Migrante do Rio Grande do Norte, em 1987 Ari veio tentar a sorte de uma vida mais farta na capital do País. A situação estava difícil. Com um filho pequeno para dar sustento, recorreu ao carrinho de pipoca. Em suas andanças pelas ruas bucólicas da cidade, descobriu o Cine Brasília, um prédio de design gracioso. “Fiquei lá na frente, deu um bom movimento. Pensei: é aqui que eu vou ficar”, recorda Ari.

 

Renda extra

 

Quando o Cine Brasília foi fechado para reforma, em maio de 2012, Ari ficou por conta só de seu pequeno estabelecimento, localizado em uma via comercial de Samambaia, onde vende sapatos e artigos para papelaria. O espaço só foi reinaugurado esse ano. “Dependi dessa renda durante esse tempo. Mas o que recebo com a pipoca agrega no orçamento familiar e fez falta”, diz. 

 

Programação


Atualmente, o Cine Brasília exibe clássicos franceses, numa parceria com a embaixada da França. Filmes Que Amamos será uma programação permanente, dedicada a clássicos e cinematografias importantes do mundo. Ela acontecerá ao longo do ano, juntamente com as sessões normais de lançamentos de filmes e mostras especiais dedicadas a produções contemporâneas. Nesta sua primeira edição o projeto traz uma coleção de obras relacionadas com o movimento que revolucionou o cinema mundial nos anos 1950 e 1960.  

 

A agenda cultural completa do Cine Brasília pode ser consultada no site da Secretaria de Cultura, pelo site www.cultura.df.gov.br

 

Lugar de trabalho e de amizades

 

Com o passar dos anos, seu Ari conquistou fama, amizade dos frequentadores mais assíduos e também dos funcionários do próprio cinema. “O tempo vai passando e a gente vai conhecendo melhor as pessoas, vai se entrosando.

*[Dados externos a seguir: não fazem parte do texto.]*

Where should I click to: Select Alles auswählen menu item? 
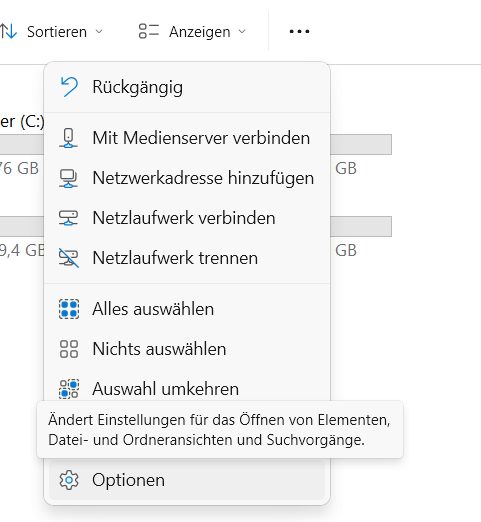click(x=187, y=309)
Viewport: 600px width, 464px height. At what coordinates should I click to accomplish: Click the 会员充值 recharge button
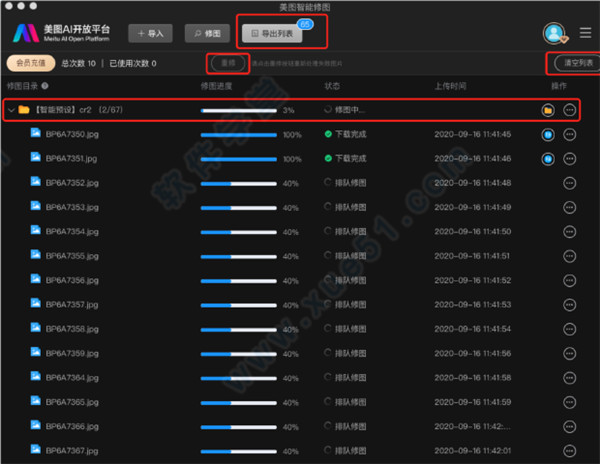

Quando estava perto de reinaugurar, eles me ligaram avisando que era para eu me preparar para voltar, fiquei muito feliz”, comenta o pipoqueiro.

 

A tradição passou de pai para filho. Matheus tem 19 anos e reveza o trabalho em alguns dias da semana com o pai. “Ele estuda durante o dia, o horário fica bom, dá para fazer as duas coisas”, diz Ari.

 

O primeiro contato do pipoqueiro com o cinema foi no Cine Brasília. E de vez em quando ele aproveita uma brechinha do pouco movimento para assistir a um filme.